== Problem ==
For this exercise, output the line containing "Task: Open HL Registration page" and every line after it through the end of the records, exactly, and no other line.

== Input data ==

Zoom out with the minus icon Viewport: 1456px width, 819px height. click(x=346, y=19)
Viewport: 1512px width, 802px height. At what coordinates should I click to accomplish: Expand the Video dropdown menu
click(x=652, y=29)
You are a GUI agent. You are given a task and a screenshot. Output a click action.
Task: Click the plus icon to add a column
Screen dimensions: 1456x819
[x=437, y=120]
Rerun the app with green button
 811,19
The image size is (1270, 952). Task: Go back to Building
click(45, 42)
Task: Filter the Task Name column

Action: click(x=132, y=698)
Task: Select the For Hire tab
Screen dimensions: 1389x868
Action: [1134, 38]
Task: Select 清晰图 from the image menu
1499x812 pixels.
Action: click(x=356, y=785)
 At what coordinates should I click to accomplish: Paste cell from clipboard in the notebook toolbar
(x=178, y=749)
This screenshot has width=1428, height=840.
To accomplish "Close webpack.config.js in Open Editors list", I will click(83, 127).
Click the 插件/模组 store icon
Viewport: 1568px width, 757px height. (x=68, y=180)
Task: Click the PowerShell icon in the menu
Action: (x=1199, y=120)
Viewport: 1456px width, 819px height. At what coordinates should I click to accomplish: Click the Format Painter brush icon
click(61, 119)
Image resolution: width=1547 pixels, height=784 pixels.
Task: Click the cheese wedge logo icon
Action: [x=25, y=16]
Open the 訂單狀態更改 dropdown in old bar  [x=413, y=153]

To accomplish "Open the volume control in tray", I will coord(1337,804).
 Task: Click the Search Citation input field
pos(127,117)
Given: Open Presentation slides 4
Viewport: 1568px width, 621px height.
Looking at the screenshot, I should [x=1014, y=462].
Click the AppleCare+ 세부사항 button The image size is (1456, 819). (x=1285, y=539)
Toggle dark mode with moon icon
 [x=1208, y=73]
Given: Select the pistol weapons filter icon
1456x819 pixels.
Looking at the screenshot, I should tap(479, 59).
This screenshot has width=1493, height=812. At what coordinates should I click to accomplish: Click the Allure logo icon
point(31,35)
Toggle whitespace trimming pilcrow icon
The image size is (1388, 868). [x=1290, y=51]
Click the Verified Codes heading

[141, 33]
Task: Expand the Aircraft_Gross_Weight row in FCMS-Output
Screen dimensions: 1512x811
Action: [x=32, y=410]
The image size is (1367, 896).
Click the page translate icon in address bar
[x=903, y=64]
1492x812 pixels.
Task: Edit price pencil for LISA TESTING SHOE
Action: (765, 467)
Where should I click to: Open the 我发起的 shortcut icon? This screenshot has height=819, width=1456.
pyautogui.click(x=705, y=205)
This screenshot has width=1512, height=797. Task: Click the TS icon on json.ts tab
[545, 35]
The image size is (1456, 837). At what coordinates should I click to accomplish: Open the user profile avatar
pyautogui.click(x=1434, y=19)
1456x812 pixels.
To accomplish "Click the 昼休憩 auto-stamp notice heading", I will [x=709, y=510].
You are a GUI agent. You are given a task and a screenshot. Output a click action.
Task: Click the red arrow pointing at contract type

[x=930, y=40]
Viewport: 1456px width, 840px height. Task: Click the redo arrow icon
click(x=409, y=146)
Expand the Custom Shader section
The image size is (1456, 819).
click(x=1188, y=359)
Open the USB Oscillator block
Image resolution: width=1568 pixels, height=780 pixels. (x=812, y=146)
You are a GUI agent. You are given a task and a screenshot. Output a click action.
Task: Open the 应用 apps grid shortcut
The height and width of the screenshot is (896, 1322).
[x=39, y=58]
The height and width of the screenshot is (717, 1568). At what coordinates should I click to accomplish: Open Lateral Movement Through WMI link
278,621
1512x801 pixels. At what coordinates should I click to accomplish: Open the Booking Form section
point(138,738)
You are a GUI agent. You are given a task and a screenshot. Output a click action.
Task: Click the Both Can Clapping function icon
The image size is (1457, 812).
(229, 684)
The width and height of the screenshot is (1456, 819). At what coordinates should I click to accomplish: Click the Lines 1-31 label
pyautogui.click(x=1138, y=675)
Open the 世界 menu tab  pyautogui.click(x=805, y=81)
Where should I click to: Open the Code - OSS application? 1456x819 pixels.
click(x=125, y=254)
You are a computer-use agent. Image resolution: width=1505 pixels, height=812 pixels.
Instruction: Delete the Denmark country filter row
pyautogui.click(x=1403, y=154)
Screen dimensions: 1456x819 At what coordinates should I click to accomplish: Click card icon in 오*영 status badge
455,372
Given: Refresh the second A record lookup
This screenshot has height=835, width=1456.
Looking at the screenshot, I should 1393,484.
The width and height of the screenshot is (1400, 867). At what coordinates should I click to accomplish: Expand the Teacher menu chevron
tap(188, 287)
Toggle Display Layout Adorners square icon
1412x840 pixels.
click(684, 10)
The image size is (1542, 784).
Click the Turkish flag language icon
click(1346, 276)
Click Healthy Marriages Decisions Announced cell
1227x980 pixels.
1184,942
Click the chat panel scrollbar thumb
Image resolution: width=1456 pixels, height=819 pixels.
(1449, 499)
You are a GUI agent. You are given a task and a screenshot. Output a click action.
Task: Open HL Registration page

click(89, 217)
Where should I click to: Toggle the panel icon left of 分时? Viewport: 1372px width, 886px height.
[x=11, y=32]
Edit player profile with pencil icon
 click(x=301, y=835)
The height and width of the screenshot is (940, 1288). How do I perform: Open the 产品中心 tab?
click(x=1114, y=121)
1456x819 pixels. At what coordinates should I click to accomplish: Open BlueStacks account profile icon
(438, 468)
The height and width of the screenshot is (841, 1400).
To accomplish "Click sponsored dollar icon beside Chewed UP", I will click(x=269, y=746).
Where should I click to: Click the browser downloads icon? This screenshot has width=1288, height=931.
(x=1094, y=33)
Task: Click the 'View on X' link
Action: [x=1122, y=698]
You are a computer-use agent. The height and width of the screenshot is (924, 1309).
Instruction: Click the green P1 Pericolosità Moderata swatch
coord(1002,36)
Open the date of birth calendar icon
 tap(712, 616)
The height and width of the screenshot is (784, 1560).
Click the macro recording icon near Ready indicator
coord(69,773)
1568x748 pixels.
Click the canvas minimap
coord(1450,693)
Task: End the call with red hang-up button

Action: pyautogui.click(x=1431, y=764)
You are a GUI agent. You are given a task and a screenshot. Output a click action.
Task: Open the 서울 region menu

== Solution to this exercise ==
Task: Open HL Registration page

click(89, 217)
Where should I click to: Toggle the panel icon left of 分时? Viewport: 1372px width, 886px height.
[x=11, y=32]
Edit player profile with pencil icon
 click(x=301, y=835)
The height and width of the screenshot is (940, 1288). How do I perform: Open the 产品中心 tab?
click(x=1114, y=121)
1456x819 pixels. At what coordinates should I click to accomplish: Open BlueStacks account profile icon
(438, 468)
The height and width of the screenshot is (841, 1400).
To accomplish "Click sponsored dollar icon beside Chewed UP", I will click(x=269, y=746).
Where should I click to: Click the browser downloads icon? This screenshot has width=1288, height=931.
(x=1094, y=33)
Task: Click the 'View on X' link
Action: [x=1122, y=698]
You are a computer-use agent. The height and width of the screenshot is (924, 1309).
Instruction: Click the green P1 Pericolosità Moderata swatch
coord(1002,36)
Open the date of birth calendar icon
 tap(712, 616)
The height and width of the screenshot is (784, 1560).
Click the macro recording icon near Ready indicator
coord(69,773)
1568x748 pixels.
Click the canvas minimap
coord(1450,693)
Task: End the call with red hang-up button

Action: pyautogui.click(x=1431, y=764)
You are a GUI agent. You are given a task and a screenshot. Output a click action.
Task: Open the 서울 region menu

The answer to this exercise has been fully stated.